▸ PROVIDED DATA
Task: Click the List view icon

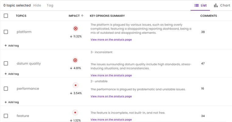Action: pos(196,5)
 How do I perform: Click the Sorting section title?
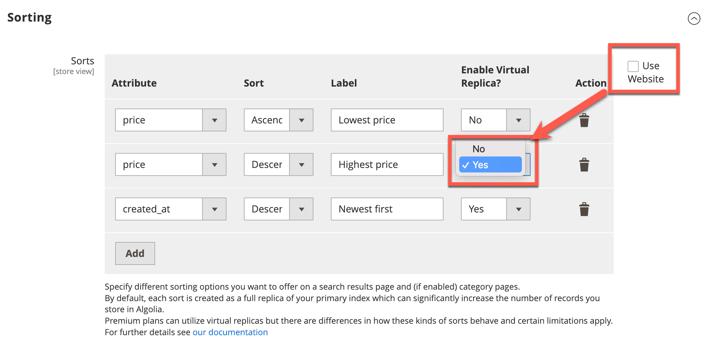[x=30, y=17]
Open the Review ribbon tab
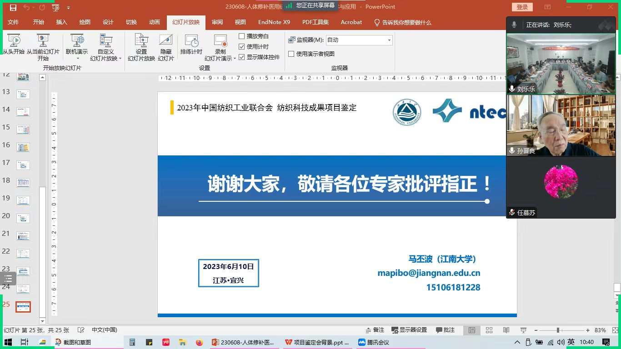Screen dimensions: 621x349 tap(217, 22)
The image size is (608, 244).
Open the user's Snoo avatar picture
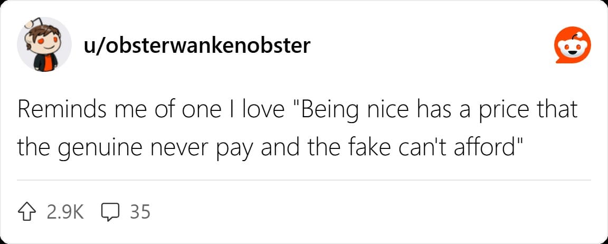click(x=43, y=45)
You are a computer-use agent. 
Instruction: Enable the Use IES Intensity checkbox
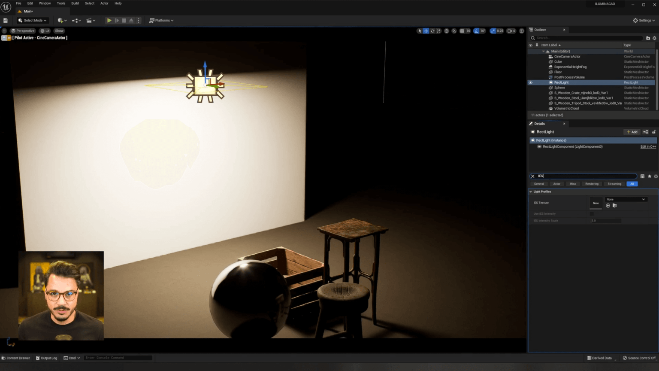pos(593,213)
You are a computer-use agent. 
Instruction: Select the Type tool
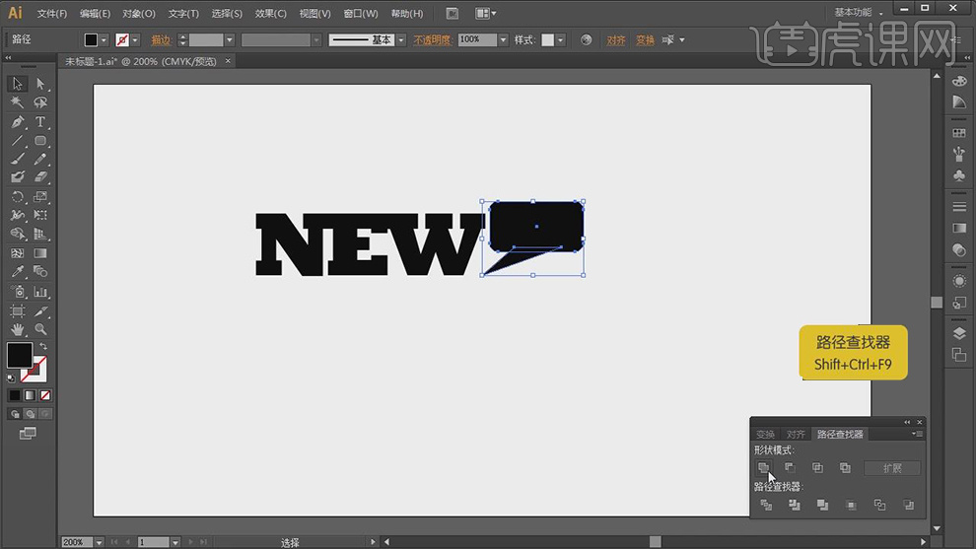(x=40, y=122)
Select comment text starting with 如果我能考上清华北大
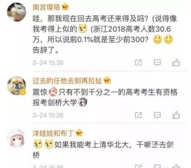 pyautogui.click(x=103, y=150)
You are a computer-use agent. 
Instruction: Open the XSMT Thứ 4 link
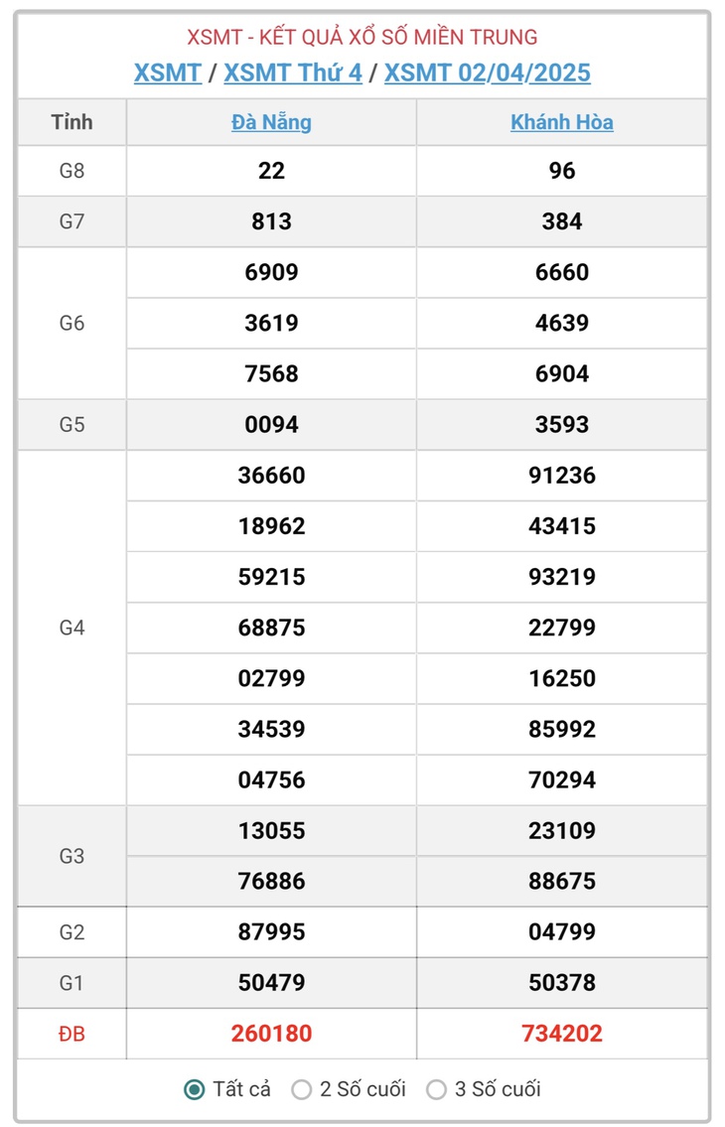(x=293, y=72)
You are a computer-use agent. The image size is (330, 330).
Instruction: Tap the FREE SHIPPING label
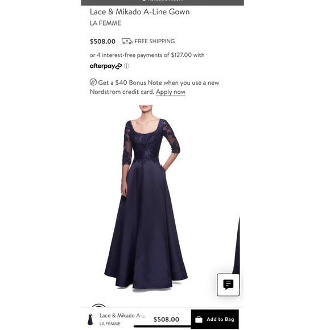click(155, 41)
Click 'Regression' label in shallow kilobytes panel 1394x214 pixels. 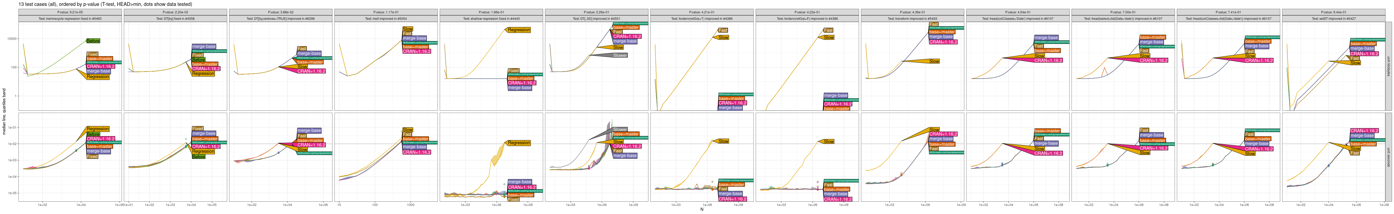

▸ EXERCISE OBJECTIVE
Rewrite all the records above as a numbered list with one line per item. Skip the blank lines and leave out the pictures.

▸ WORKED ANSWER
1. Task: Click the List view icon
2. Action: pos(196,5)
3.  How do I perform: Click the Sorting section title?
4. [x=30, y=17]
5. Open the Review ribbon tab
6. Screen dimensions: 621x349 tap(217, 22)
7. The image size is (608, 244).
8. Open the user's Snoo avatar picture
9. click(x=43, y=45)
10. You are a computer-use agent. 
11. Instruction: Enable the Use IES Intensity checkbox
12. pos(593,213)
13. You are a computer-use agent. 
14. Instruction: Select the Type tool
15. (x=40, y=122)
16. Select comment text starting with 如果我能考上清华北大
17.  pyautogui.click(x=103, y=150)
18. You are a computer-use agent. 
19. Instruction: Open the XSMT Thứ 4 link
20. (x=293, y=72)
21. You are a computer-use agent. The image size is (330, 330).
22. Instruction: Tap the FREE SHIPPING label
23. click(155, 41)
24. Click 'Regression' label in shallow kilobytes panel 1394x214 pixels. 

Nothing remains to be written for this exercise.